Microsoft and Apple have also raised concerns about the DMA's data-sharing provisions, though they have been less vocal than Google. Meta has taken a different approach, arguing that some interoperability requirements actually benefit its ecosystem by allowing cross-platform messaging integration.

What This Means for Users and Businesses

For everyday users, the implications are significant but complex. On one hand, data portability gives consumers more choice and makes it easier to switch between services. On the other hand, each data transfer creates a moment of vulnerability.

Businesses operating in Europe face a difficult balancing act. They must comply with GDPR's data minimization principles while simultaneously meeting DMA's data-sharing requirements. Legal experts describe this as navigating 'regulatory crosscurrents' that sometimes pull in opposite directions.

AI developers building products for the European market need to consider several practical steps:

  • Implement robust data-in-transit encryption for all interoperability endpoints
  • Conduct regular third-party security audits of data-sharing partners
  • Build granular user consent mechanisms that explain exactly where data flows
  • Maintain detailed data lineage tracking to satisfy both GDPR and DMA requirements
  • Invest in privacy-enhancing technologies (PETs) like differential privacy and federated learning

For US-based companies, the EU's approach serves as a preview of potential domestic regulation. Several bills currently before Congress — including the American Innovation and Choice Online Act — contain similar interoperability provisions.

Looking Ahead: A Regulatory Collision Course

The coming 12 to 18 months will be critical.
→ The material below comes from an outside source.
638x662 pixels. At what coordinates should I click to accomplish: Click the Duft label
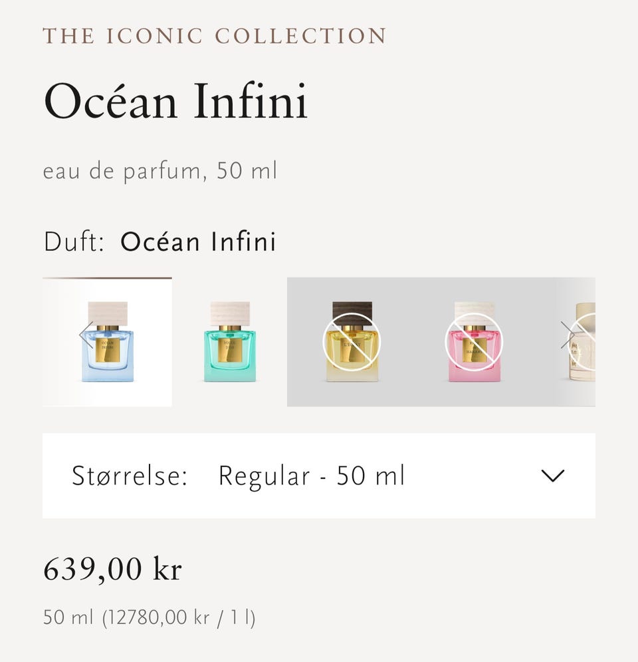(74, 242)
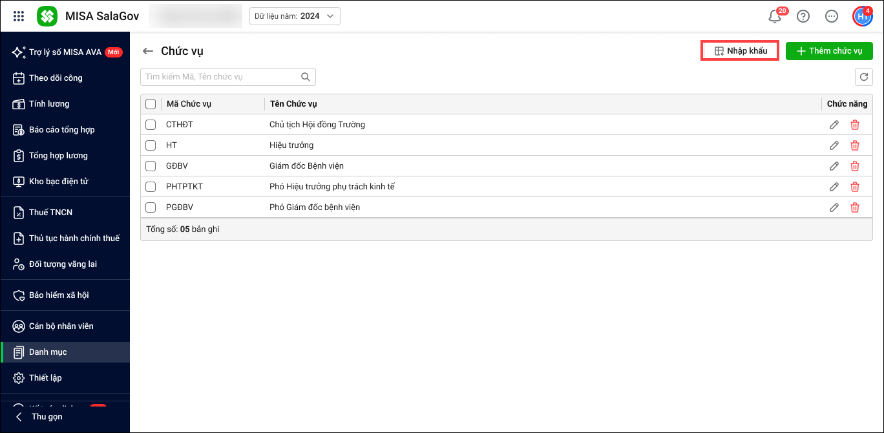
Task: Delete the Giám đốc Bệnh viện row
Action: point(855,166)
The European Commission is expected to issue its first major DMA compliance assessments by late 2025, and enforcement actions could follow quickly. Google, Apple, and Meta have all submitted compliance plans, but the Commission has signaled that some measures may fall short.

Meanwhile, the EU AI Act's tiered enforcement timeline means that additional obligations will phase in through 2026. The intersection of AI regulation and data-sharing mandates creates a particularly complex landscape that no jurisdiction has fully navigated before.

Google's warning may ultimately serve both its corporate interests and a legitimate public concern. The company clearly benefits from keeping user data within its own secure ecosystem. But the underlying technical argument — that forced data sharing creates privacy risks — has merit that regulators would be unwise to dismiss.

The most likely outcome is a compromise framework where data-sharing mandates come with minimum security standards that recipients must meet before accessing gatekeeper data. Several members of the European Parliament have already proposed amendments along these lines.

What remains clear is that the EU's ambitious regulatory experiment is entering its most consequential phase. The decisions made in Brussels over the next year will determine whether Europe's approach becomes a global model for tech regulation — or a cautionary tale about unintended consequences.